Monday, Mar. 19, 1951
Gratitude for Services
The heavy teak door of Rangoon's central jail swung open. Out stepped a lean, spectacled man looking cool, fresh and fit. Medical Missionary Gordon S. (Burma Surgeon) Seagrave, sentenced to six years for giving aid & comfort to Kachin Rebel Leader Naw Seng, and to one year for supplying medicine and surgical instruments to the rebels (TIME, Jan. 29), was free. His release had been ordered by the Burmese court of appeals, which had acquitted him on the first charge and, in view of his age (53) and in gratitude for the services he has rendered Burma, had reduced the one-year sentence to the 6 1/2 months he had already spent in jail.

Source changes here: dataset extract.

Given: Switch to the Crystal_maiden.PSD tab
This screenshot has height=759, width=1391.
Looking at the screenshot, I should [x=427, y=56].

Dr. Seagrave was met by his sister Rachel, who exclaimed: "Oh, Gordon, I just got the good news while I was making a moklaksaung [a gelatinous rice dish topped with iced sugar water] to bring over to you tomorrow." Smiling contentedly, Seagrave said: "This is wonderful." Asked whether he had been permitted to do medical work in jail since last August, he said: "Nary a thing did they let me do. If they had, that would have taken the salt out of the sentence. All I did was sit around and read."
Seagrave was impatient to get back to his hospital in the north Burma hills. Said he: "If I'm permitted, I shall board the first plane to Bhamo, then on to Namh-kam and back to work. That's all I wish for." In Baltimore, his wife said: "I think it would be best for him if he could come back to this country for at least a while."